Top 10 Food Recommendations for Brand New Moms

Let’s go down on the countdown in the order of their need, keeping in mind your prime responsibilities such as breastfeeding and baby care.
1. Water – Keeping yourself hydrated should be your prime motto, don’t forget all the breastfeeding drains the body of essentially elements and water. So in order to stay energized and meet your body requirements for water to produce sufficient milk, drink lots of water. Occasional glasses of juice and milk are most welcomed. However keep caffeinated drinks off your menu as they dehydrate and also caffeine tends to enter breast milk. A sleepless and cranky child is the last thing you need.

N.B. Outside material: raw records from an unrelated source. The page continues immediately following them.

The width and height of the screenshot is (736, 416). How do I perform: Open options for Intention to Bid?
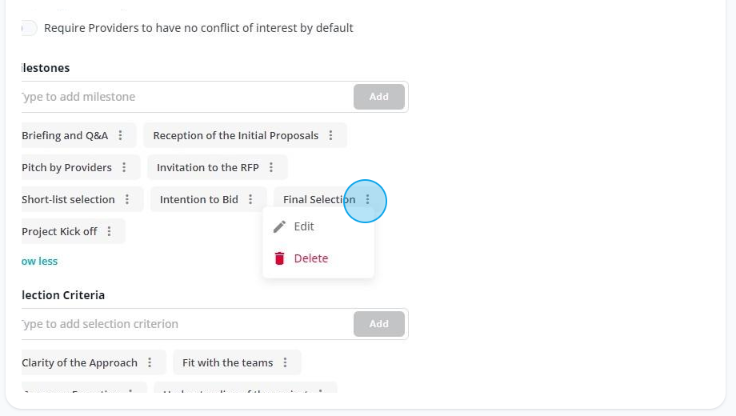[x=251, y=199]
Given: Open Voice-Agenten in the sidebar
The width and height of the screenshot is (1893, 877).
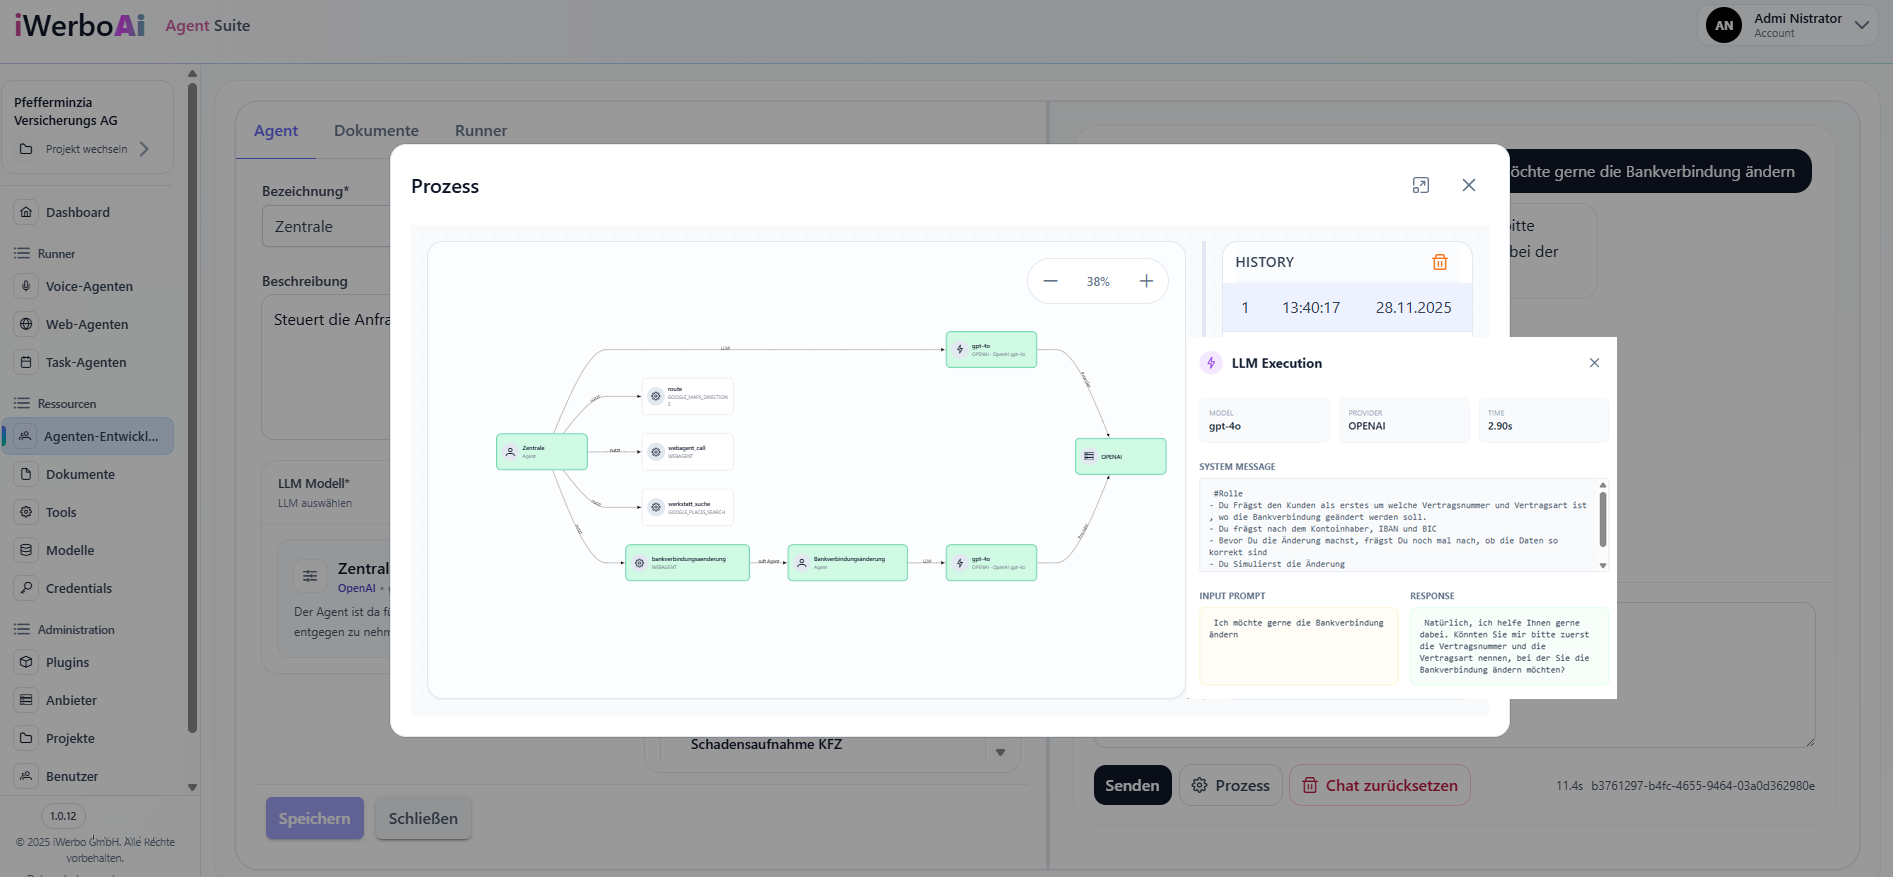Looking at the screenshot, I should pos(89,287).
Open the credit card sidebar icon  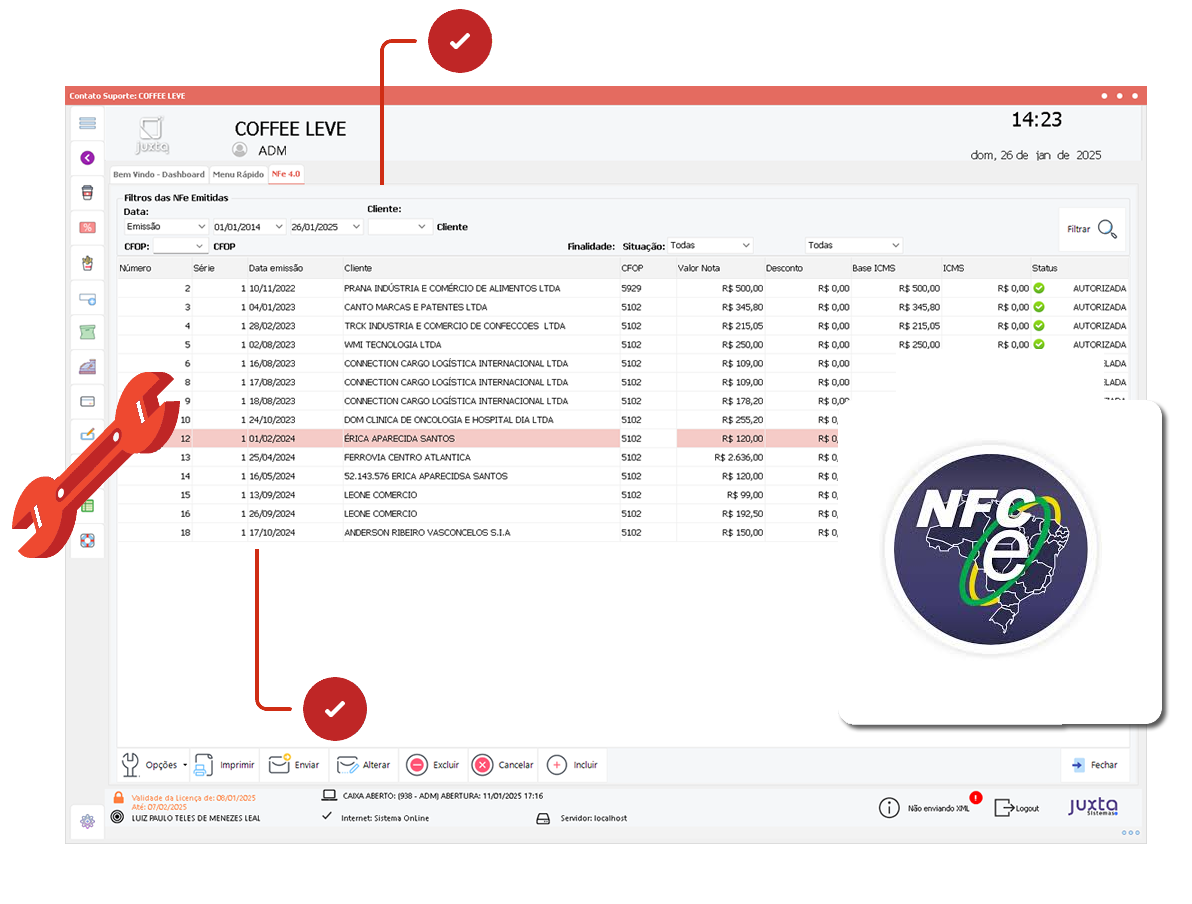[88, 401]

2. Milk – Breast milk contains calcium for the bone development in babies. Studies from the American Journal of Clinical Nutrition prove that when the mother’s intake of calcium falls, it is extracted from her bones to meet the adequate breast milk amounts, resulting in calcium deficiency in the mother. Milk and several dairy products such as yoghurt and cheese should be added in plenty in the diet to meet the baby and nursing mother’s body requirements.

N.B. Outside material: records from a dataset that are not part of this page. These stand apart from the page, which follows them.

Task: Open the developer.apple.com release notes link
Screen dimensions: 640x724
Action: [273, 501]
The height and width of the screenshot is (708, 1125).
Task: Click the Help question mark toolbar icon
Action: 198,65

3. Salmon – Excellent source of DHA, the nutrient that promotes healthy development of the baby’s nervous system can be enriched in mother’s milk with salmon. Though the breast milk already contains this crucial element, adding salmon or flax seeds (a vegetarian option) only boost its nutritive value. However, FDA limits seafood consumption owing to their mercury content. Salmon being the least containing, 12 ounces a week’s serving is sufficient.
4. Lean meats – Iron is very critical for haemoglobin and its deficiency can cause fatigue and weakness in the mother. Since it’s equally necessary for a new born, breast milk carries ample amounts to the baby. Meet your body’s requirements with lean beef, liver, oysters; vegetarians can opt for beans, spinach and peas.

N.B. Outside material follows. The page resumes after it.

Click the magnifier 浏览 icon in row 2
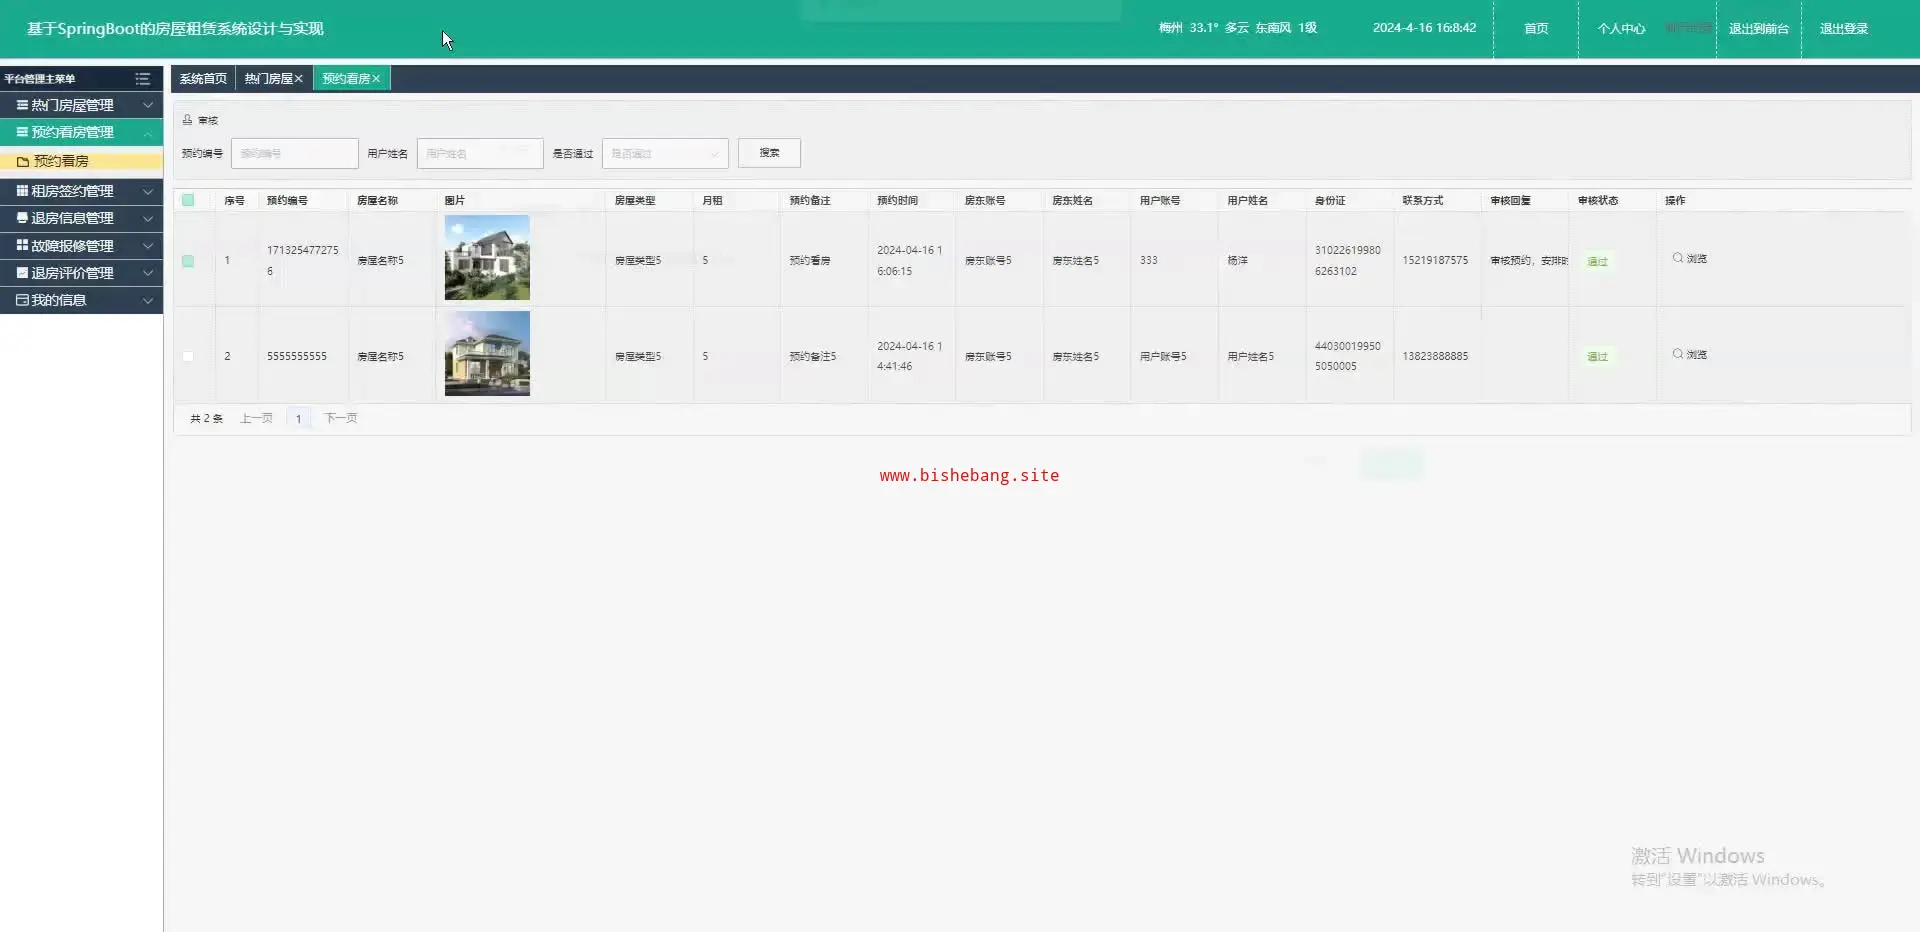 [x=1678, y=354]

5. Eggs – Rich in Zinc, eggs promote new cell production and repair, and is essential for growth and development. Vegetarians may opt for legumes and whole wheat products and wheat germ. Also, eggs are naturally rich in Vitamin D and proteins, not an ingredient you would want your baby’s bones and body to compromise on. So bring it on, add a daily egg to your diet.
6. Greens – Green leafy vegetables are a good source of calcium, Vitamin A, C and Iron. While the benefits of leafy vegetables go endless, they are fibre rich, and also abundant in antioxidants. No wonder why salads taste so good!
7. Legumes – Cheap sources of iron, proteins and zinc. Extremely essential for a growing baby and the nursing mother, these are a must in a nursing mother’s diet.
8. Fruits – Rich in Vitamin C, a serving or two everyday is highly beneficial for lactating mothers and their new born. Responsible for boosting immunity and a powerful antioxidant fighting free radicals, best vitamin C sources are kiwi, oranges, blueberries and avocadoes.
9. Whole Wheat Bread- According to the American Journal of Clinical Nutrition, whole wheat germ is an excellent antioxidant, makes it rich in fibre, minerals and lignans. These nutrients are practically absent in refined wheat breads. Switch to whole wheat bread to benefit from their rich nutritive values.
10. Brown Rice – The healthiest form of rice, it is rich in magnesium, vitamins B1, B2, B3 and B6 and manganese. Like most people around the globe, switch to brown rice than white which retains fibre, antioxidants and many other minerals.